TASK INPUTS ->
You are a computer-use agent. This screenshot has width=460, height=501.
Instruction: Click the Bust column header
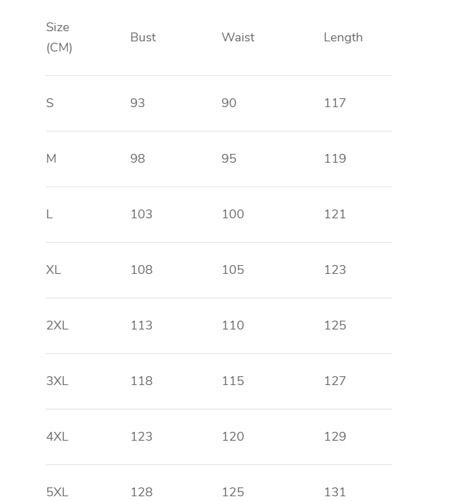[143, 37]
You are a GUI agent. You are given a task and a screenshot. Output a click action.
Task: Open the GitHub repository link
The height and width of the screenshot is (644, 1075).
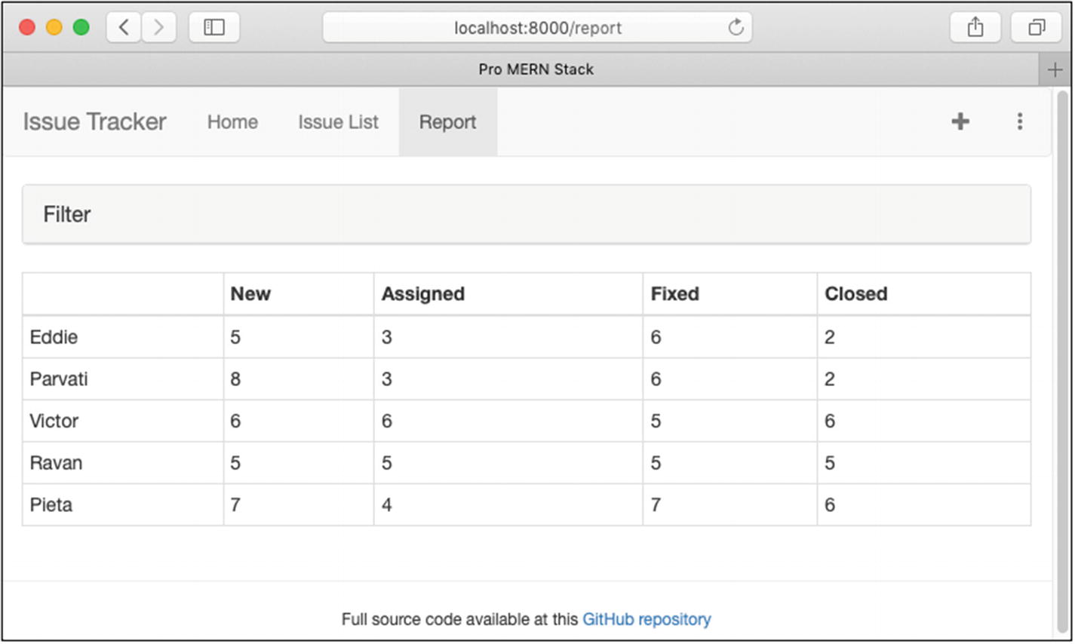point(646,619)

PROBLEM REQUIREMENTS ->
Return the records above exactly, without the pictures.

EXPECTED ANSWER ->
You are a computer-use agent. This screenshot has width=460, height=501.
Instruction: Click the Bust column header
[143, 37]
You are a GUI agent. You are given a task and a screenshot. Output a click action.
Task: Open the GitHub repository link
The height and width of the screenshot is (644, 1075).
point(646,619)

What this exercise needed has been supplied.